### Exercise objective:
Rewrite the following lines as a numbered list, omitting any blank lines.

### Data in this exercise:

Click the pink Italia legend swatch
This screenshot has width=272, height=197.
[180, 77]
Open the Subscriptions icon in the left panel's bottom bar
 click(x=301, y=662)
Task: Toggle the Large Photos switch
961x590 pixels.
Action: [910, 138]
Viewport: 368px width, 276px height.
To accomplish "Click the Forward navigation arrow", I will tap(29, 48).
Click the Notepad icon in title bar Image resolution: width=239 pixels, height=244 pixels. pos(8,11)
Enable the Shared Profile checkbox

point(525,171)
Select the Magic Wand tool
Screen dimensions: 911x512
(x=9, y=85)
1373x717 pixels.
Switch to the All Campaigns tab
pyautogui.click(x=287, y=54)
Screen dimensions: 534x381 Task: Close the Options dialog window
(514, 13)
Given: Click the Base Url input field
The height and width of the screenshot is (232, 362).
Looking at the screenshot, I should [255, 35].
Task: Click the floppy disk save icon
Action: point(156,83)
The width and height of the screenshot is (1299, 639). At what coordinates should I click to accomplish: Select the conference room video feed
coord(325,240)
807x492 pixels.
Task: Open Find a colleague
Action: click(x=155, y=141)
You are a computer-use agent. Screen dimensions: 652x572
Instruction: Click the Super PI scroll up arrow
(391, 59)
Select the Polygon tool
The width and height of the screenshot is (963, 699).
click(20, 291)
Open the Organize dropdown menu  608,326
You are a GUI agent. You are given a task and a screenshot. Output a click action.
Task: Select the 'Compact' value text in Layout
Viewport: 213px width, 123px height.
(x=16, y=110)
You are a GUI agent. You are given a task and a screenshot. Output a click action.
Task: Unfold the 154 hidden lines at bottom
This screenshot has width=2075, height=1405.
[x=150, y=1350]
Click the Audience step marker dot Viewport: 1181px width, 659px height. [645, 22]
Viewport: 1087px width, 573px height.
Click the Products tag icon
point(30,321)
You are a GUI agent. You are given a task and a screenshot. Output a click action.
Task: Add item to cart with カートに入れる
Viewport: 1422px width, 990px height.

### Answer to the exercise:
1. Click the pink Italia legend swatch
2. This screenshot has width=272, height=197.
3. [180, 77]
4. Open the Subscriptions icon in the left panel's bottom bar
5.  click(x=301, y=662)
6. Task: Toggle the Large Photos switch
7. 961x590 pixels.
8. Action: [910, 138]
9. Viewport: 368px width, 276px height.
10. To accomplish "Click the Forward navigation arrow", I will tap(29, 48).
11. Click the Notepad icon in title bar Image resolution: width=239 pixels, height=244 pixels. pos(8,11)
12. Enable the Shared Profile checkbox
13. point(525,171)
14. Select the Magic Wand tool
15. Screen dimensions: 911x512
16. (x=9, y=85)
17. 1373x717 pixels.
18. Switch to the All Campaigns tab
19. pyautogui.click(x=287, y=54)
20. Screen dimensions: 534x381 Task: Close the Options dialog window
21. (514, 13)
22. Given: Click the Base Url input field
23. The height and width of the screenshot is (232, 362).
24. Looking at the screenshot, I should [255, 35].
25. Task: Click the floppy disk save icon
26. Action: point(156,83)
27. The width and height of the screenshot is (1299, 639). At what coordinates should I click to accomplish: Select the conference room video feed
28. coord(325,240)
29. 807x492 pixels.
30. Task: Open Find a colleague
31. Action: click(x=155, y=141)
32. You are a computer-use agent. Screen dimensions: 652x572
33. Instruction: Click the Super PI scroll up arrow
34. (391, 59)
35. Select the Polygon tool
36. The width and height of the screenshot is (963, 699).
37. click(20, 291)
38. Open the Organize dropdown menu  608,326
39. You are a GUI agent. You are given a task and a screenshot. Output a click action.
40. Task: Select the 'Compact' value text in Layout
41. Viewport: 213px width, 123px height.
42. (x=16, y=110)
43. You are a GUI agent. You are given a task and a screenshot. Output a click action.
44. Task: Unfold the 154 hidden lines at bottom
45. This screenshot has width=2075, height=1405.
46. [x=150, y=1350]
47. Click the Audience step marker dot Viewport: 1181px width, 659px height. [645, 22]
48. Viewport: 1087px width, 573px height.
49. Click the Products tag icon
50. point(30,321)
51. You are a GUI agent. You are given a task and a screenshot. Output a click action.
52. Task: Add item to cart with カートに入れる
53. Viewport: 1422px width, 990px height.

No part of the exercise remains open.